Thoughts On The Under Armour Acquisitions of MyFitnessPal and Endomondo
"Under Armour's demonstrated global leadership in health and fitness innovation is greatly enhanced with the addition of Endomondo and MyFitnessPal, as we continue to redefine and elevate the Connected Fitness experience for millions of people around the world."
- Kevin Plank, Chairman and CEO of Under Armour
And we in the health and fitness app world thought it was going to be just another Wednesday. Yesterday afternoon that all changed when news broke of two major acquisitions by a repeat offender. Athletic performance and fitness apparel brand Under Armour, who last year dove head-long into the consumer health tracking market by acquiring MapMyFitness for $150 million, are back for more in the form of two prominent fitness apps. European fitness and sports tracking platform Endomondo ($85 million), and the biggest mobile fitness app audience of all, MyFitnessPal ($475 million) nutrition tracker.

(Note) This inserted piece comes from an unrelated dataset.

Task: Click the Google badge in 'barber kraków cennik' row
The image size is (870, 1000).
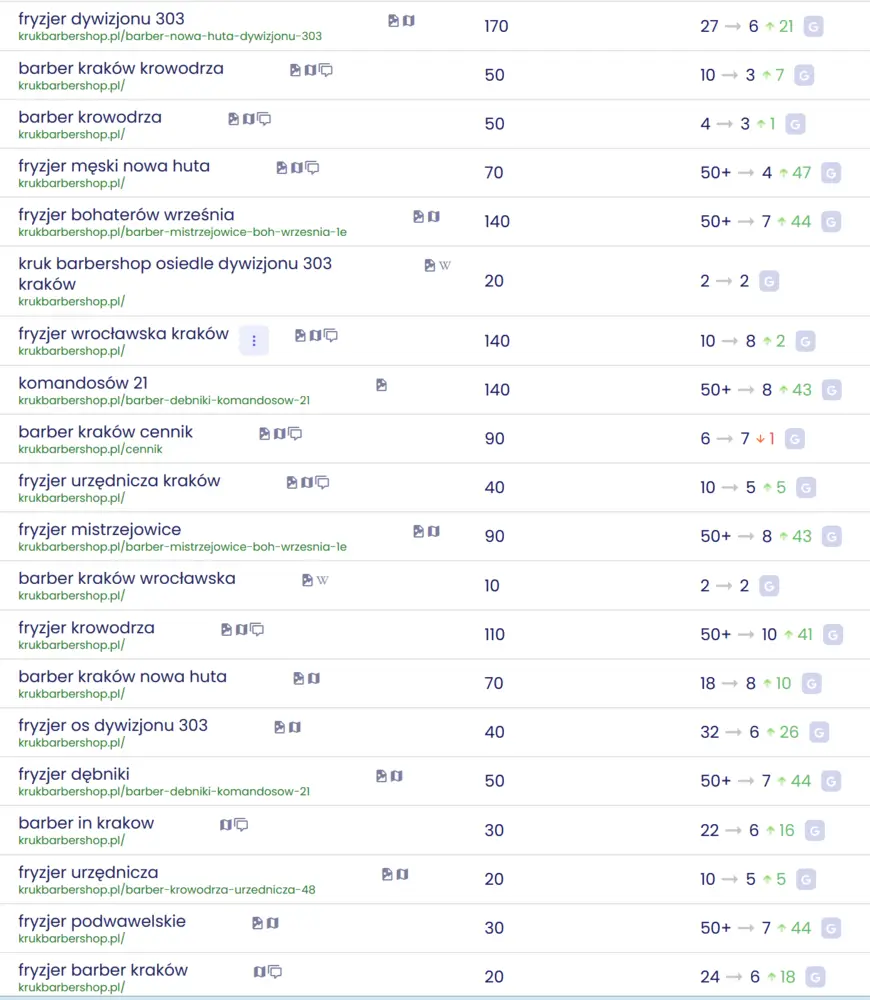Action: 794,439
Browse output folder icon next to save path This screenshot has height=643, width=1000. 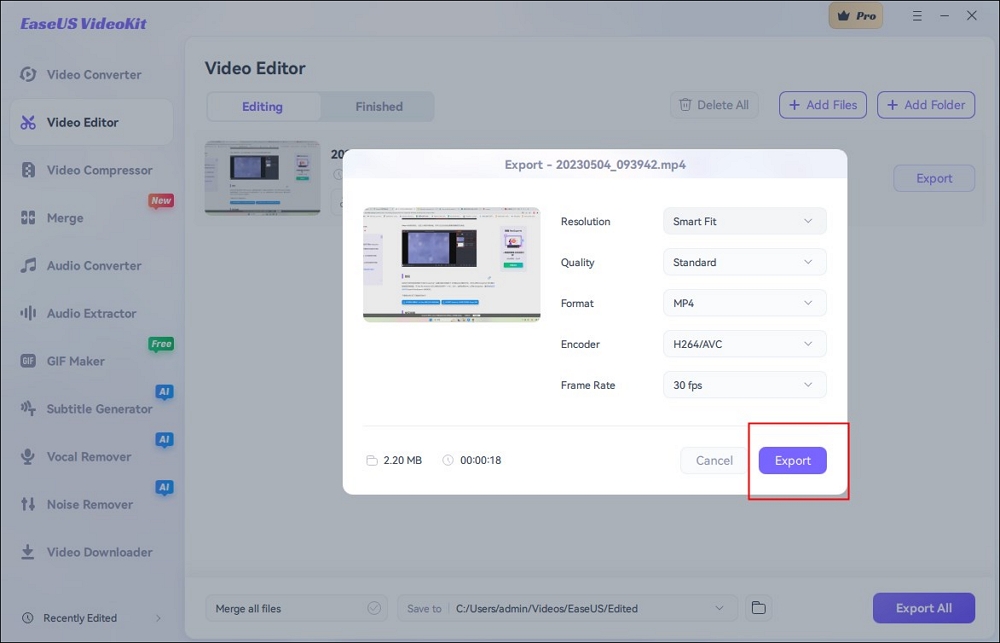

All told that brings Under Armour’s spend on health tracking apps to a cool $560 million from this week’s announcements, and around $710 million over the last couple of years. It's bought them access to a total audience of around 120 million registered app users, but what else might they be after? That’s a lot of chips to push into the middle of the table, but it does seem to make a lot of strategic sense if we take a closer look.
First, the location of the vast majority of the approximately 20 million registered users of Endomondo seems significant. They are centralized primarily in Europe, a region with a lot of well-to-do consumers, and much less traction for Under Armour than legacy competitors Nike and Adidas, who both enjoy significant market share across the region. We could see some major endorsement offers to European football stars in the near future to help catalyze this newly acquired consumer audience.
Speaking of international audiences, let’s not forget that MyFitnessPal launched localized apps for China, Korea and Japan last year, gaining significant adoption in major Asian markets that can be enormously lucrative but tricky to penetrate. So this 120 million user audience is not only the largest 'Connected Fitness' community ever assembled, but also the most diverse and widespread, providing inroads into major markets across the globe.
The location of this audience is important, but it is far from everything. For example, put a 120 million user database full of everyday fitness activities, and lifestyle choices in front of a well-funded analytics team with a plan. To state the obvious, the plan will be to find the optimal combination of ways to monetize that audience. For fear of rambling on forever, I won’t spell these options out, but generally speaking Under Armour has a huge opportunity to learn just about everything about consumer behavior in the fitness world, and to turn their huge database into significant pools of target personas with predictable purchasing behavior. And then they can use their knowledge of user habits to create new and innovative products just for them. And then they can use target segments of that audience to beta test new products. And the list goes on.
Now to a final note on what this acquisition means for other health tracking apps, their investors, and M&A activities. Under Armour’s aggressive moves to acquire their way into the space have collectively set some interesting baselines that can be extrapolated by speculators across the health tracking space to estimate valuations and potential acquisition prices. It’s even possible that this fact alone could cause a chain reaction leading to more companies being snatched up by strategic buyers. So the most interesting question that arises from Under Armour’s acquisitions might be as simple as, 'who’s next’?